------ Pasaje

Evangelio de nuestro Señor Jesucristo según san Lucas 16, 19-31
Jesús dijo a los fariseos:
Había un hombre rico que se vestía de púrpura y lino finísimo y cada día hacía espléndidos banquetes. A su puerta, cubierto de llagas, yacía un pobre llamado Lázaro, que ansiaba saciarse con lo que caía de la mesa del rico; y hasta los perros iban a lamer sus llagas.
El pobre murió y fue llevado por los ángeles al seno de Abraham. El rico también murió y fue sepultado.
En la morada de los muertos, en medio de los tormentos, levantó los ojos y vio de lejos a Abraham, y a Lázaro junto a él. Entonces exclamó: «Padre Abraham, ten piedad de mí y envía a Lázaro para que moje la punta de su dedo en el agua y refresque mi lengua, porque estas llamas me atormentan».
«Hijo mío, respondió Abraham, recuerda que has recibido tus bienes en vida y Lázaro, en cambio, recibió males; ahora él encuentra aquí su consuelo, y tú, el tormento. Además, entre ustedes y nosotros se abre un gran abismo. De manera que los que quieren pasar de aquí hasta allí no pueden hacerlo, y tampoco se puede pasar de allí hasta aquí».
El rico contestó: «Te ruego entonces, padre, que envíes a Lázaro a la casa de mi padre, porque tengo cinco hermanos: que él los prevenga, no sea que ellos también caigan en este lugar de tormento».
Abraham respondió: «Tienen a Moisés y a los Profetas; que los escuchen».
«No, padre Abraham, insistió el rico. Pero si alguno de los muertos va a verlos, se arrepentirán».
Pero Abraham respondió: «Si no escuchan a Moisés y a los Profetas, aunque resucite alguno de entre los muertos, tampoco se convencerán».
Palabra del Señor.

------------

Continúa el pasaje sobre el rico y Lázaro a partir de su última frase.

------ Extracto de datos

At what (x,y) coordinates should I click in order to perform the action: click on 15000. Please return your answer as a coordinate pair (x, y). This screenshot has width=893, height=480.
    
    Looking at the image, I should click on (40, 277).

------------

*Respuesta del ejercicio*:
Homilía Mons. García Cuerva XXVI Domingo de Tiempo Ordinario
Continuamos este domingo con la lectura del profeta Amós, ya habíamos leído de él la semana pasada. Y aquí el profeta Amós, aquel profeta del siglo VIII antes de Cristo, tiene como primera frase: “Ay de los que se sienten seguros en Sión”. “Ay de los que se sienten seguros en Sión”. Sentirse seguros: seguros a veces en nuestras ideas, seguros en nuestros pensamientos, seguros en nuestros logros, seguros en el éxito. En definitiva, sentirnos seguros en la vida. Se trata de una seguridad que nos va haciendo impermeables, porque no nos deja cuestionarnos y, por lo tanto, no nos deja entrar en diálogo con los demás y buscar juntos. Se trata de una seguridad que nos hace dueños de la verdad y, por lo tanto, nos creemos mejores y somos intolerantes. Y así, vamos abriendo grietas que nos separan de los que no encajan en nuestros «esquemas seguros», entre comillas.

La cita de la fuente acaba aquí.